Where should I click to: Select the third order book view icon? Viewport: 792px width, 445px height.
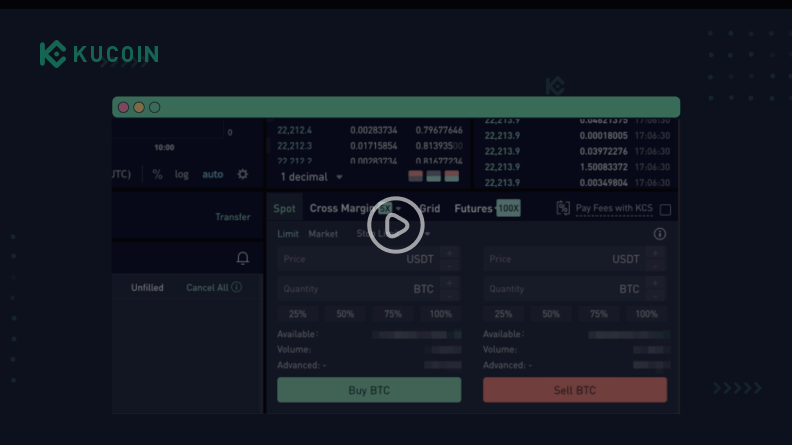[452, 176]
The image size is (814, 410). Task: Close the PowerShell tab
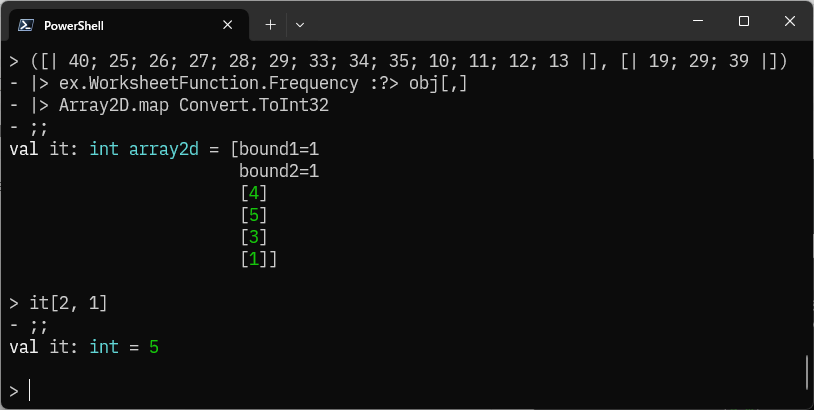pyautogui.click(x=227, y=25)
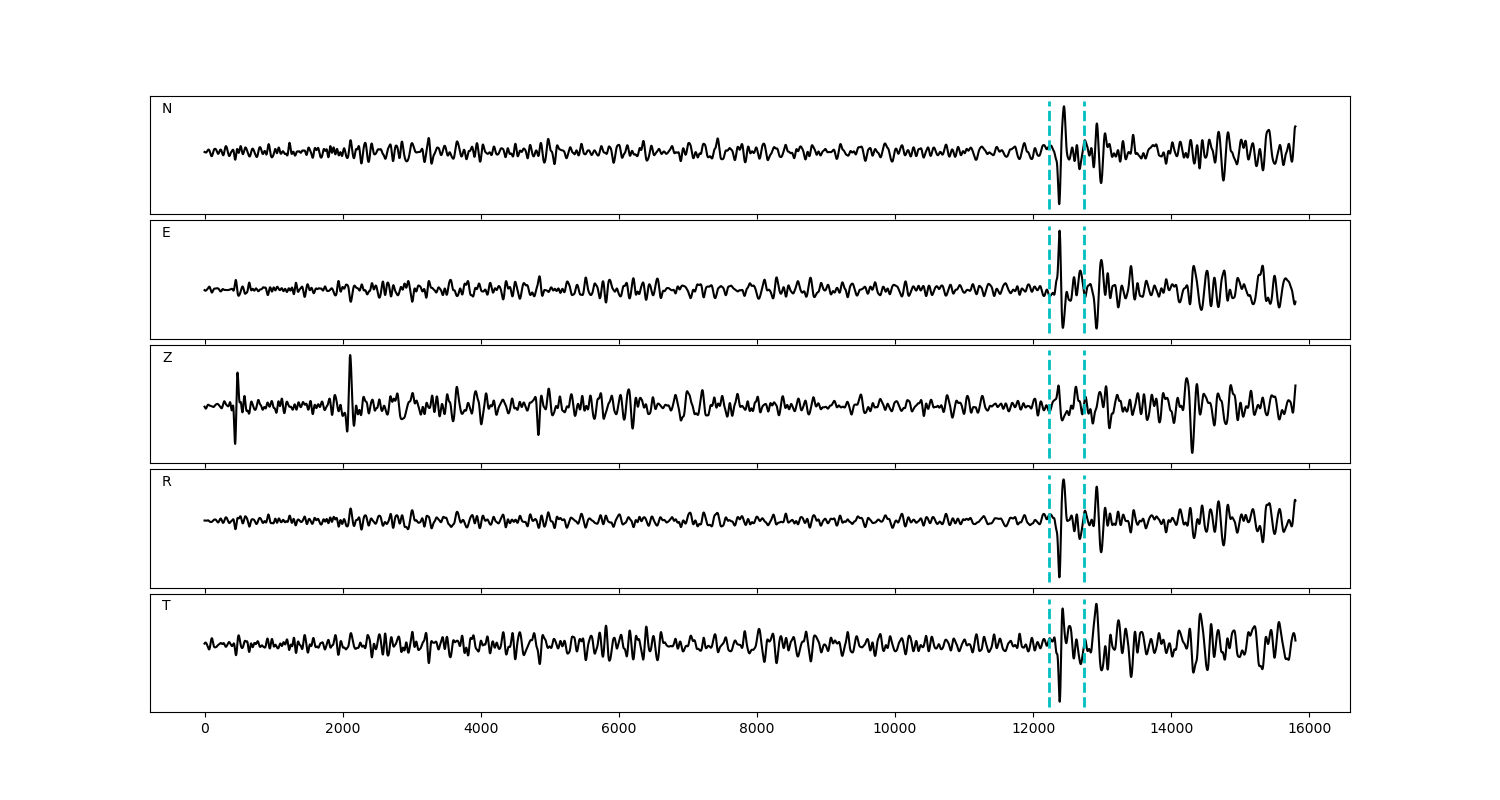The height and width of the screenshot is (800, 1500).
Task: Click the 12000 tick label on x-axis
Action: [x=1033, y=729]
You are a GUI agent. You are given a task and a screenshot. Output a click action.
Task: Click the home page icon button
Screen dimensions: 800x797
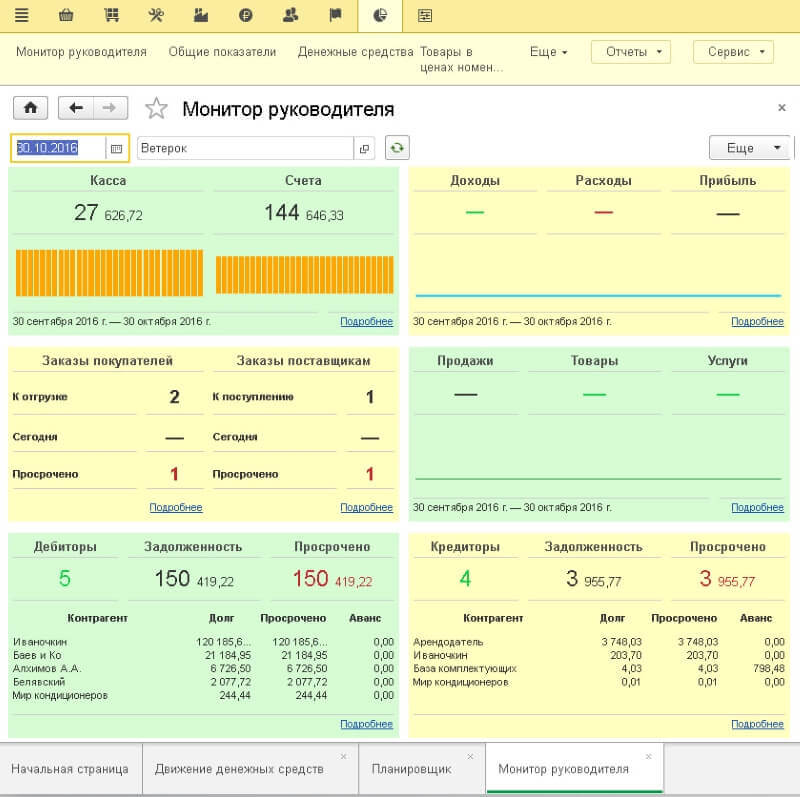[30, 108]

........

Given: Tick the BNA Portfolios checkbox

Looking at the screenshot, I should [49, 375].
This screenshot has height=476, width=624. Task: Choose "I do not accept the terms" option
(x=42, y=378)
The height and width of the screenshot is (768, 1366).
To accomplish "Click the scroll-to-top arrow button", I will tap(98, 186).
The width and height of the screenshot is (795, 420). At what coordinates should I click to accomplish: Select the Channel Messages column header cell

........

■ **ACTION ITEM**: Lines above with the string "button" need to be found and copied.

■ **REPLY TO THE TASK**:
Task: Click the home page icon button
To accomplish "Click the scroll-to-top arrow button", I will tap(98, 186).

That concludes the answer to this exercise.